Gare aux déceptions sur la « tech » américaine
Semaine à haut risque pour les valeurs technologiques américaines et plus largement pour la Bourse de New York. Les géants du secteur s’apprêtent à dévoiler dans les tous prochains jours leurs résultats du premier trimestre. Alphabet, la maison mère de Google, Microsoft et le fabricant de puces Intel ouvriront tous les trois le bal dès jeudi. Pour découvrir les performances d’Apple, première capitalisation boursière au monde, et de Facebook, il faudra patienter jusqu’à la semaine suivante.

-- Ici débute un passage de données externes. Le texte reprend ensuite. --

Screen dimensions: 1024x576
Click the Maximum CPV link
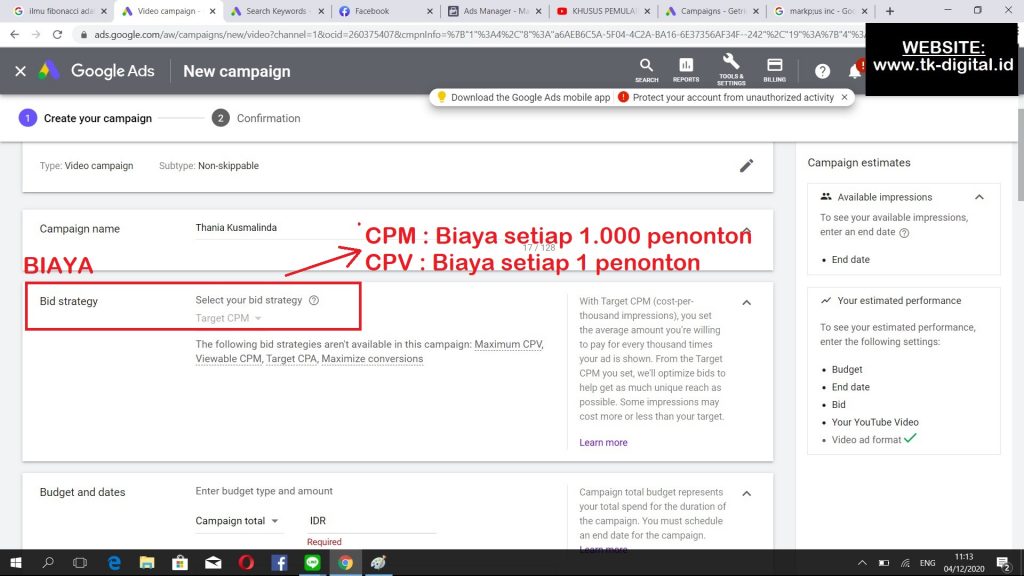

Les attentes sont particulièrement élevées pour ce premier trimestre. Le consensus FactSet des analystes financiers espère une croissance moyenne des bénéfices de 13,7% sur un an. C’est nettement plus que les 10% du dernier trimestre 2016, qui marquaient déjà une forte accélération des anticipations.
Or, on sait à quel point les performances de Google, Apple et consorts pèsent lourd dans la cote aux Etats-Unis. Les valeurs technologiques représentent 22% de l’indice S&P 500, loin devant les banques. Elles ont surtout contribué à la moitié des gains de Wall Street cette année, avec une progression de 12% depuis le 1er janvier, contre à peine 5% pour l’indice boursier américain.
La semaine dernière, IBM a appris ce qu’il en coûte de publier des revenus inférieurs aux prévisions. L’action de Big Blue a plongé de plus 6% en séance, détruisant 10 milliards de dollars de valeur en quelques heures. Un dur retour à la réalité pour le groupe, qui avait gagné jusqu’à 20% en Bourse dans les semaines ayant suivi l’élection de Donald Trump. Attention, donc, aux déceptions éventuelles du côté de Google ou d’Intel.